What Does a New Stretch Mark Look Like?

A new stretch mark typically looks like a narrow, slightly raised streak with a red, pink, or purplish color. The exact shade depends on your skin tone, but the key feature is that fresh stretch marks have visible color, unlike older ones that eventually fade to white or silver. They often appear in clusters of parallel lines rather than as a single isolated mark.

Color, Texture, and Shape

In the earliest stage, stretch marks are red to purple on lighter skin and darker brown or purplish on deeper skin tones. This color comes from blood vessels in the deeper layer of skin (the dermis) showing through after the tissue has been damaged by rapid stretching. The structural fibers that normally keep skin firm and elastic have torn, and the inflammation from that tearing is what gives new stretch marks their vivid appearance.

Fresh stretch marks are often slightly raised, with a texture you can feel if you run your finger across them. Some people describe the surface as having a faintly ridged or rippled quality. They typically run in parallel lines and can range from a few centimeters to several inches long. Width varies, but most are relatively narrow, around a few millimeters across.

Sensations That Come With Them

New stretch marks aren’t just visual. The skin around them often feels dry, tight, and itchy as it stretches. This itching can range from mild to genuinely annoying, especially during pregnancy when abdominal skin is stretching rapidly. Moisturizers and oils won’t prevent stretch marks from forming, but they can reduce the dryness and ease the itch.

In some cases during pregnancy, a raised, itchy rash called PUPPP can develop directly on top of new stretch marks on the stomach. This is a separate condition from the stretch marks themselves and looks like small red bumps clustered along the streaks.

Where They Show Up First

New stretch marks appear wherever skin is being pulled the fastest. The most common sites are the abdomen, thighs, hips, breasts, upper arms, lower back, and buttocks. The specific location depends on what’s driving the stretching:

  • Pregnancy: abdomen, breasts, and thighs
  • Adolescent growth spurts: thighs, buttocks, and breasts in females; back and shoulders in males
  • Rapid weight gain or muscle building: upper arms, shoulders, and thighs

Why Some People Get Them and Others Don’t

Stretch marks aren’t purely about how much your skin stretches. Genetics play a significant role. A large genome-wide study identified several gene regions tied to stretch mark risk, and the strongest association was near the gene responsible for producing elastin, the protein that gives skin its ability to snap back into shape. Variations in how your body builds elastic fibers in the skin appear to make some people far more prone to stretch marks than others, regardless of how much weight they gain or how quickly they grow.

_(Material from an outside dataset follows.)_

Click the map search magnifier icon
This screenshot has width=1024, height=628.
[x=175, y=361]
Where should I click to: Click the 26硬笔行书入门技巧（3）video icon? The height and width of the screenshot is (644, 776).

Three main factors work together: rapid skin stretching (from pregnancy, puberty, or weight changes), prolonged exposure to the stress hormone cortisol (which weakens skin fibers), and your inherited skin structure. People with certain connective tissue conditions like Marfan syndrome, which involves mutations in the proteins that form elastic microfibers, are especially prone to developing stretch marks. One gene region linked to stretch mark risk also overlaps with genes associated with BMI, suggesting that carrying more body weight adds mechanical stress on top of any genetic vulnerability.

How They Change Over Time

The colored, raised phase is temporary. Over a period of months to a couple of years, new stretch marks gradually flatten and lose their color. The red or purple fades first to pink, then eventually to white, silver, or a shade slightly lighter than your surrounding skin. Once they reach this pale, flat stage, they’re considered mature stretch marks. The texture also shifts from slightly raised and ridged to smooth and sometimes faintly indented, like a shallow scar.

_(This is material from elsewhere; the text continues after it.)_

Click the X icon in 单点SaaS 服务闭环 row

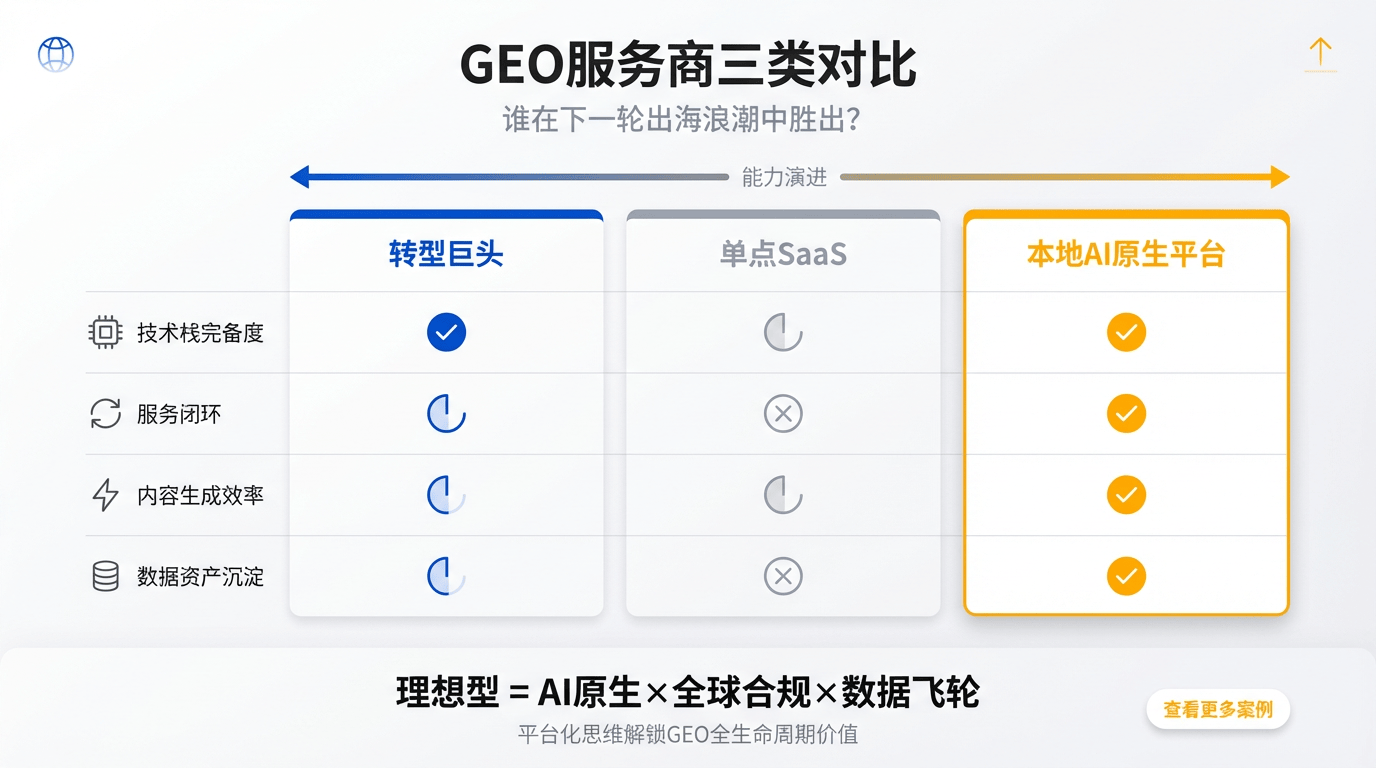(x=783, y=414)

This transition matters if you’re considering treatment. A systematic review of clinical trials found that topical retinoid creams were effective for treating stretch marks in their early, colored phase but had limited value once the marks had already faded to white. The window for the most responsive treatment is while the marks still have visible color and inflammation. Once the tissue has fully scarred over and lost its blood supply, the options narrow considerably.

When Stretch Marks Signal Something Else

Most stretch marks are completely harmless and tied to an obvious cause like pregnancy, a growth spurt, or weight change. But stretch marks that appear without a clear reason, especially if they’re unusually wide (more than a centimeter across) and deep purple, can sometimes point to excess cortisol production, as seen in Cushing syndrome. Stretch marks caused by cortisol overproduction tend to be darker, wider, and more prominent than typical ones, and they often show up on the abdomen, thighs, and upper arms. If you’re developing noticeable stretch marks without any recent body changes, it’s worth bringing up with a doctor.